What to work on: All the data should come back exactly as it was given.

Source information:
----------------------------------------

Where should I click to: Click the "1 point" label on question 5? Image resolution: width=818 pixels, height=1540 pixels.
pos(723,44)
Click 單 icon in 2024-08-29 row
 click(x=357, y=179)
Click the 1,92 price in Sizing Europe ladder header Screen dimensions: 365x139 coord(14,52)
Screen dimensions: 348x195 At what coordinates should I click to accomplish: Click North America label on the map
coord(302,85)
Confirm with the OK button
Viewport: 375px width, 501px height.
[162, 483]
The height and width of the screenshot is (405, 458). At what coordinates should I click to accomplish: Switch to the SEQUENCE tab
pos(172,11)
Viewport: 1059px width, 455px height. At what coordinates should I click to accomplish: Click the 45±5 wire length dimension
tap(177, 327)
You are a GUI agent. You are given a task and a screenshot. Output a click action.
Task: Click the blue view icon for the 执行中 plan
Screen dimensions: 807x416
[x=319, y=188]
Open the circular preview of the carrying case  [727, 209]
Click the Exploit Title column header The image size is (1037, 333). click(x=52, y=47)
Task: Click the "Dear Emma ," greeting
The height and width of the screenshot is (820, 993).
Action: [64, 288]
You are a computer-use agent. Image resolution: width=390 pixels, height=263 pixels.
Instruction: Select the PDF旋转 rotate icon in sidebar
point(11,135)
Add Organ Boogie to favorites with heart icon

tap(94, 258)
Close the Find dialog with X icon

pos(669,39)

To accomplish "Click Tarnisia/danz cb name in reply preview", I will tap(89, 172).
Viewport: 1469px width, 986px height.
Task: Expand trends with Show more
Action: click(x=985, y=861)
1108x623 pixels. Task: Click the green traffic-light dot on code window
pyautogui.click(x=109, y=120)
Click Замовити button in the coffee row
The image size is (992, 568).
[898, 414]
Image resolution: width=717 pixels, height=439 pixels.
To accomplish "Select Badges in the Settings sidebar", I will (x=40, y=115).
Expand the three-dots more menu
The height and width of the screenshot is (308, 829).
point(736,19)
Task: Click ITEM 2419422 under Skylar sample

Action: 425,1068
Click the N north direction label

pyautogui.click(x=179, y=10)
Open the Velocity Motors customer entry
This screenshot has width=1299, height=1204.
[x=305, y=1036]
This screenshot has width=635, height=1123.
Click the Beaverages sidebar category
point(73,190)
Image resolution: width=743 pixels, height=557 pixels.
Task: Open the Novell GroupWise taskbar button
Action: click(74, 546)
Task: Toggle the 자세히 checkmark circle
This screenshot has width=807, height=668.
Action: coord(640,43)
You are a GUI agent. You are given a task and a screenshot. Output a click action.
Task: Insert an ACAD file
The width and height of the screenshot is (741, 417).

----------------------------------------

Your response:
Where should I click to: Click the "1 point" label on question 5? Image resolution: width=818 pixels, height=1540 pixels.
pos(723,44)
Click 單 icon in 2024-08-29 row
 click(x=357, y=179)
Click the 1,92 price in Sizing Europe ladder header Screen dimensions: 365x139 coord(14,52)
Screen dimensions: 348x195 At what coordinates should I click to accomplish: Click North America label on the map
coord(302,85)
Confirm with the OK button
Viewport: 375px width, 501px height.
[162, 483]
The height and width of the screenshot is (405, 458). At what coordinates should I click to accomplish: Switch to the SEQUENCE tab
pos(172,11)
Viewport: 1059px width, 455px height. At what coordinates should I click to accomplish: Click the 45±5 wire length dimension
tap(177, 327)
You are a GUI agent. You are given a task and a screenshot. Output a click action.
Task: Click the blue view icon for the 执行中 plan
Screen dimensions: 807x416
[x=319, y=188]
Open the circular preview of the carrying case  [727, 209]
Click the Exploit Title column header The image size is (1037, 333). click(x=52, y=47)
Task: Click the "Dear Emma ," greeting
The height and width of the screenshot is (820, 993).
Action: [64, 288]
You are a computer-use agent. Image resolution: width=390 pixels, height=263 pixels.
Instruction: Select the PDF旋转 rotate icon in sidebar
point(11,135)
Add Organ Boogie to favorites with heart icon

tap(94, 258)
Close the Find dialog with X icon

pos(669,39)

To accomplish "Click Tarnisia/danz cb name in reply preview", I will tap(89, 172).
Viewport: 1469px width, 986px height.
Task: Expand trends with Show more
Action: click(x=985, y=861)
1108x623 pixels. Task: Click the green traffic-light dot on code window
pyautogui.click(x=109, y=120)
Click Замовити button in the coffee row
The image size is (992, 568).
[898, 414]
Image resolution: width=717 pixels, height=439 pixels.
To accomplish "Select Badges in the Settings sidebar", I will (x=40, y=115).
Expand the three-dots more menu
The height and width of the screenshot is (308, 829).
point(736,19)
Task: Click ITEM 2419422 under Skylar sample

Action: 425,1068
Click the N north direction label

pyautogui.click(x=179, y=10)
Open the Velocity Motors customer entry
This screenshot has width=1299, height=1204.
[x=305, y=1036]
This screenshot has width=635, height=1123.
Click the Beaverages sidebar category
point(73,190)
Image resolution: width=743 pixels, height=557 pixels.
Task: Open the Novell GroupWise taskbar button
Action: click(74, 546)
Task: Toggle the 자세히 checkmark circle
This screenshot has width=807, height=668.
Action: coord(640,43)
You are a GUI agent. You are given a task and a screenshot. Output a click action.
Task: Insert an ACAD file
The width and height of the screenshot is (741, 417).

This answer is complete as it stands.